◆ To do ◆
Look in the material below for the line with "Click the Close button in the network dialog" and the line with "Image resolution: width=1139", then set down exactly those two lines and all lines between, nothing more.

════

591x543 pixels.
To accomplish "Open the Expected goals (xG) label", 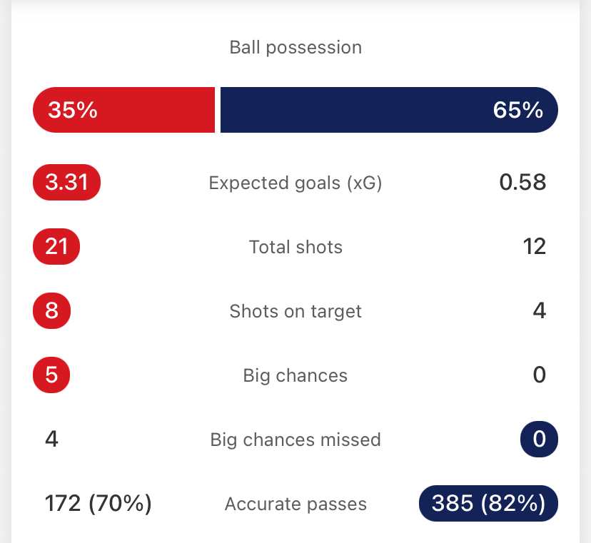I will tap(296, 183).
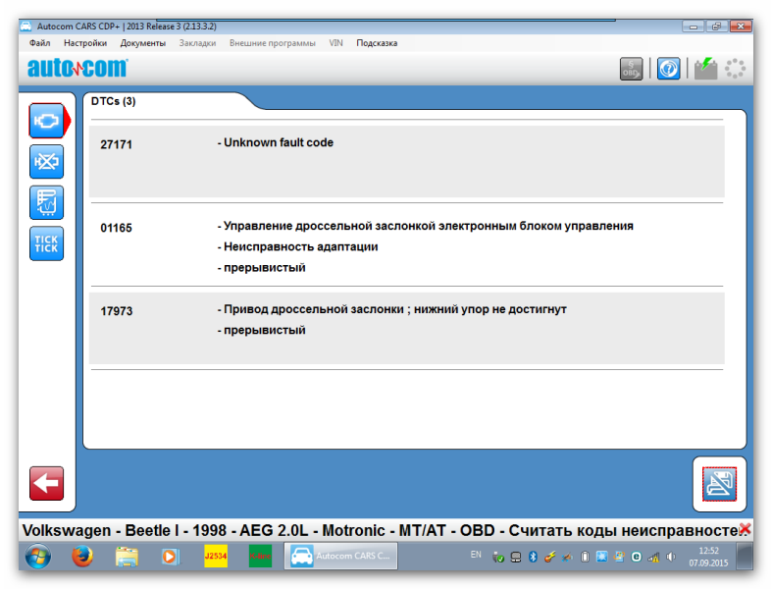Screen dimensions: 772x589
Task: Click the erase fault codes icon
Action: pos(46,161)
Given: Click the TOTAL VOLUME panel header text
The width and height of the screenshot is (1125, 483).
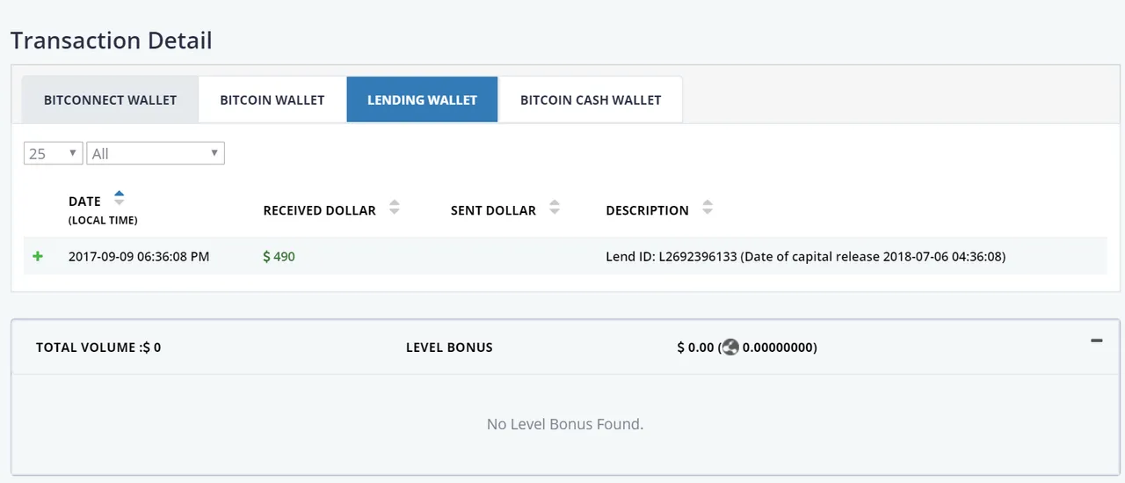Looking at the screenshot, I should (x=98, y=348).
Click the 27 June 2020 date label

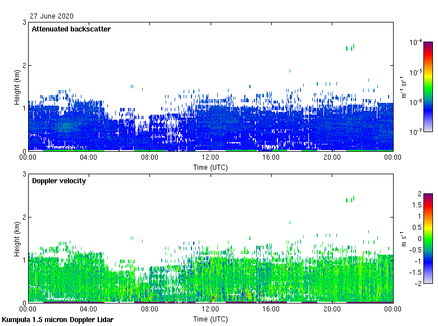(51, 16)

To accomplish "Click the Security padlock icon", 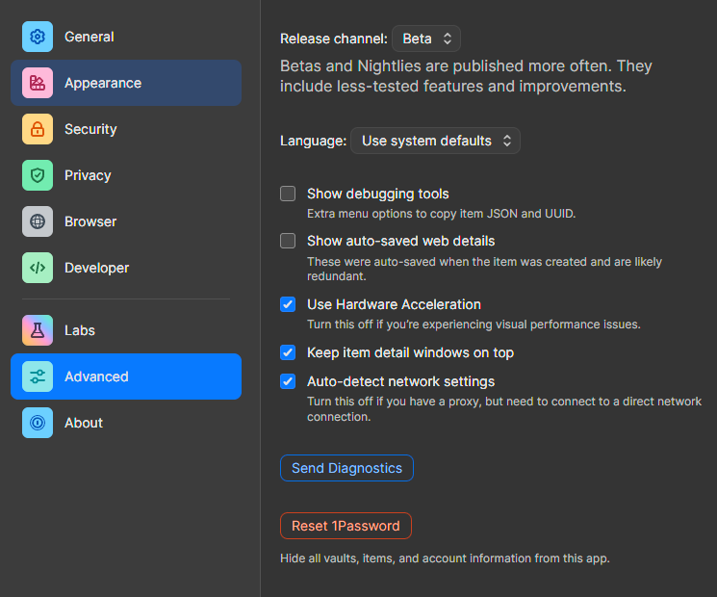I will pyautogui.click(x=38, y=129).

════

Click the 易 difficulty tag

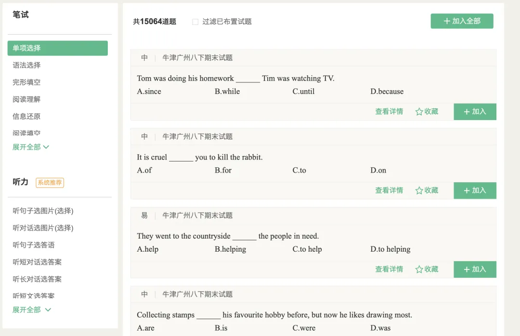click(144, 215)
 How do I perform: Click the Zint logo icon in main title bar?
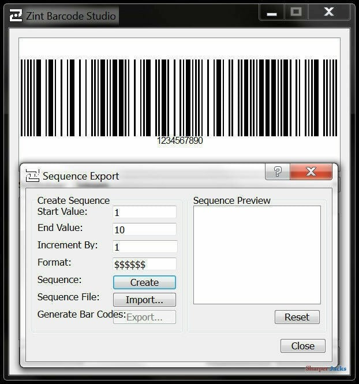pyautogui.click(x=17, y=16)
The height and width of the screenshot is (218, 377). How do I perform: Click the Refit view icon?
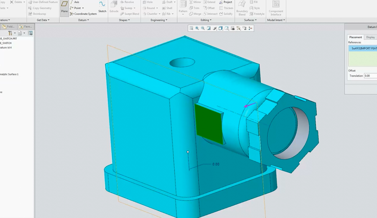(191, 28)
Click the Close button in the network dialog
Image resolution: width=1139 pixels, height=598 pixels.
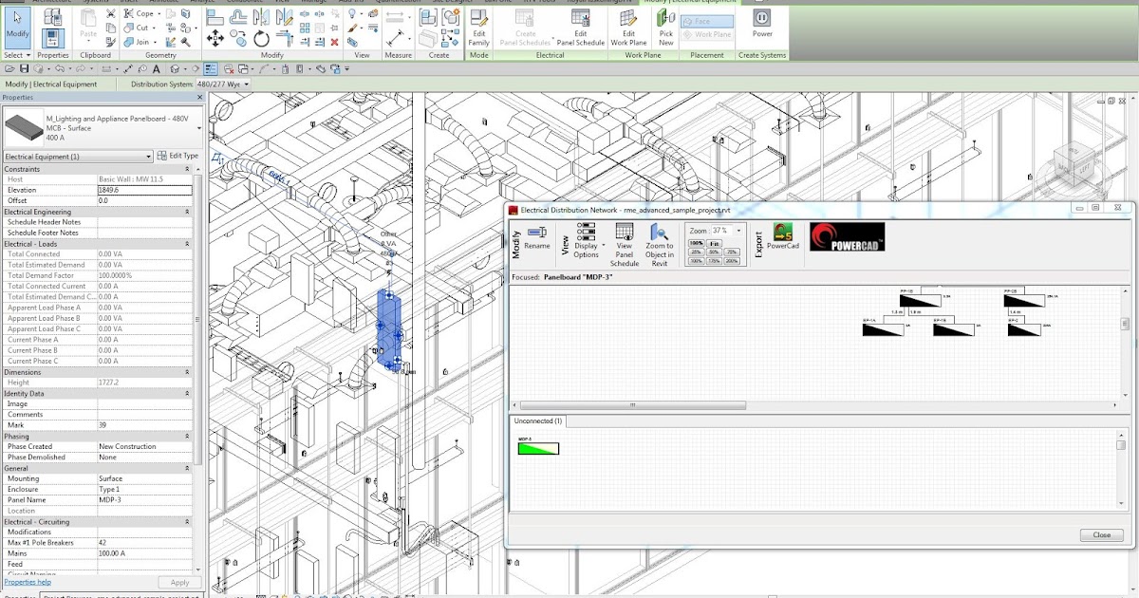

════

◆ Written solution ◆
Click the Close button in the network dialog
Image resolution: width=1139 pixels, height=598 pixels.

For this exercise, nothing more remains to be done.